→ **Task to carry out**: Output nothing but the lines from the first line of the listing below through the line containing "Screen dimensions: 1282x672", printed exactly and free of pictures.
[[ Extracted material open ]]
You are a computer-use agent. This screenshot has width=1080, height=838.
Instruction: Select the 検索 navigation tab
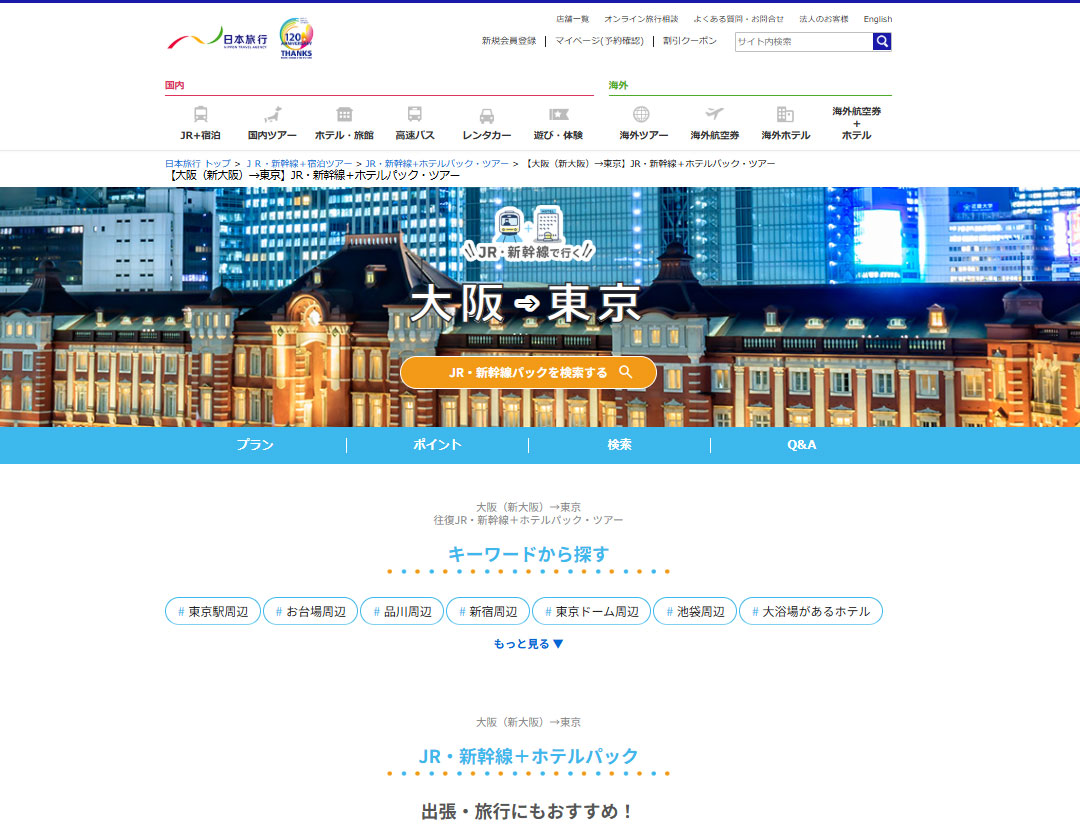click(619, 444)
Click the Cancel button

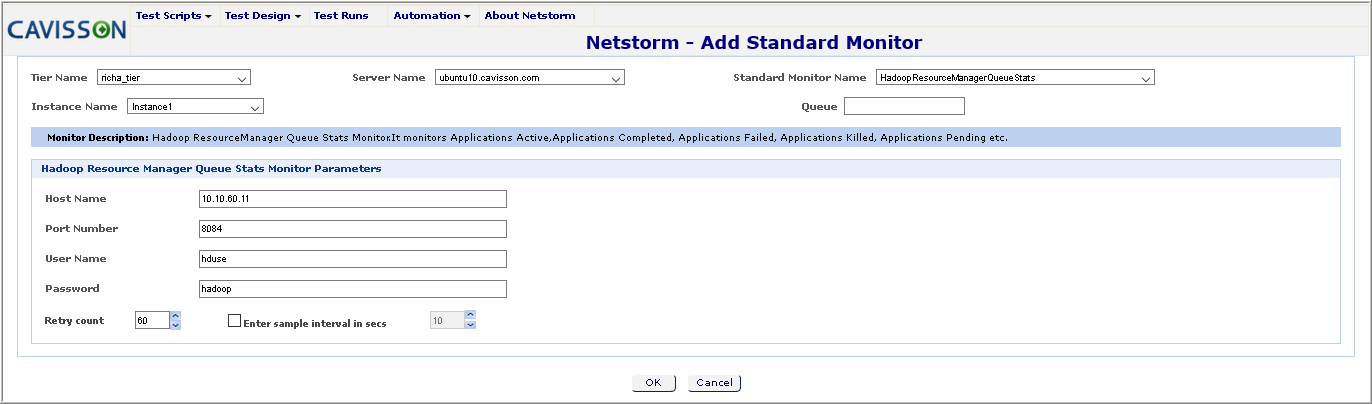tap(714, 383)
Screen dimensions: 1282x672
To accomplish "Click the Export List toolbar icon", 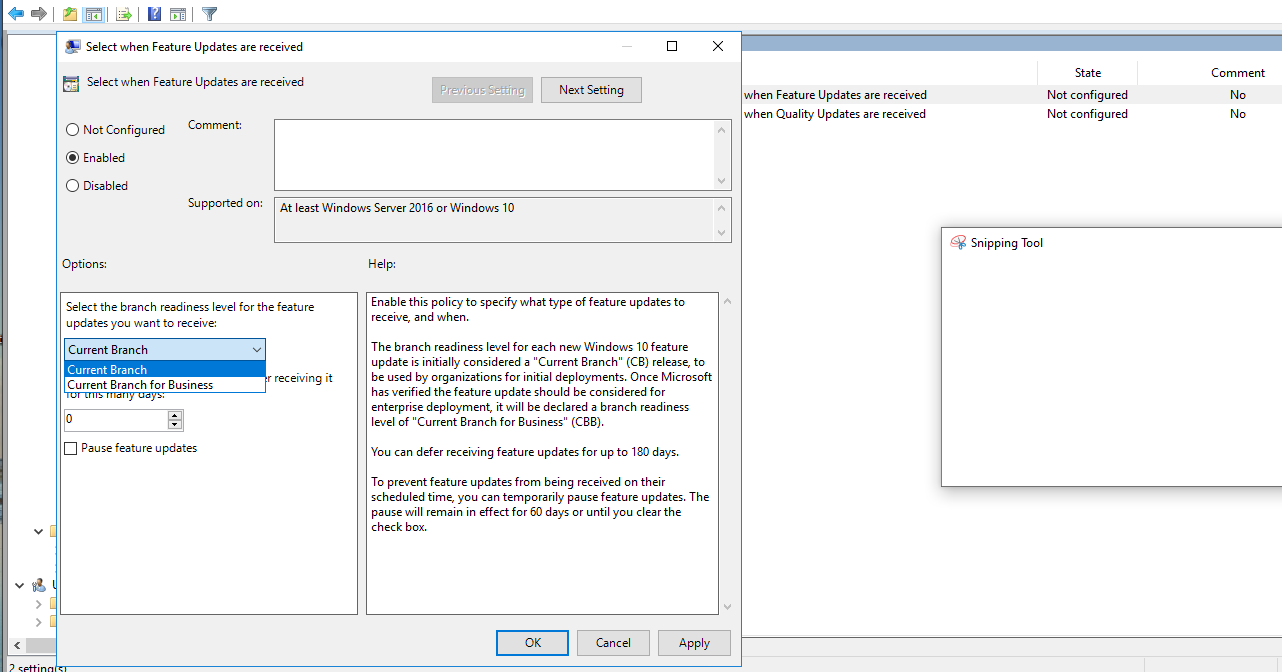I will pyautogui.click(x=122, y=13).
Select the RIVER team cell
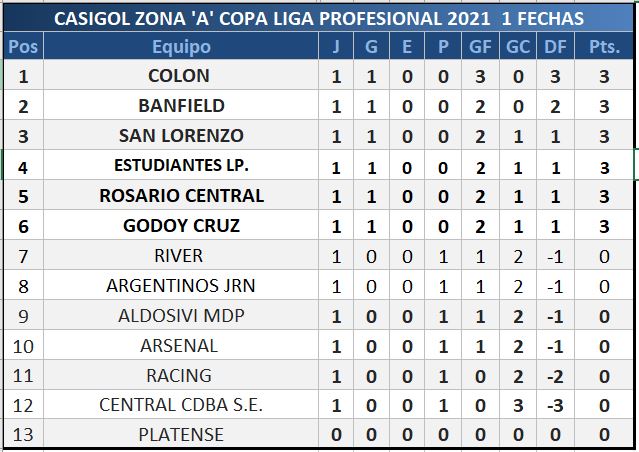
[[ Extracted material closed ]]
→ **Reply**:
You are a computer-use agent. This screenshot has width=1080, height=838.
Instruction: Select the 検索 navigation tab
click(619, 444)
Click the Cancel button

tap(714, 383)
Screen dimensions: 1282x672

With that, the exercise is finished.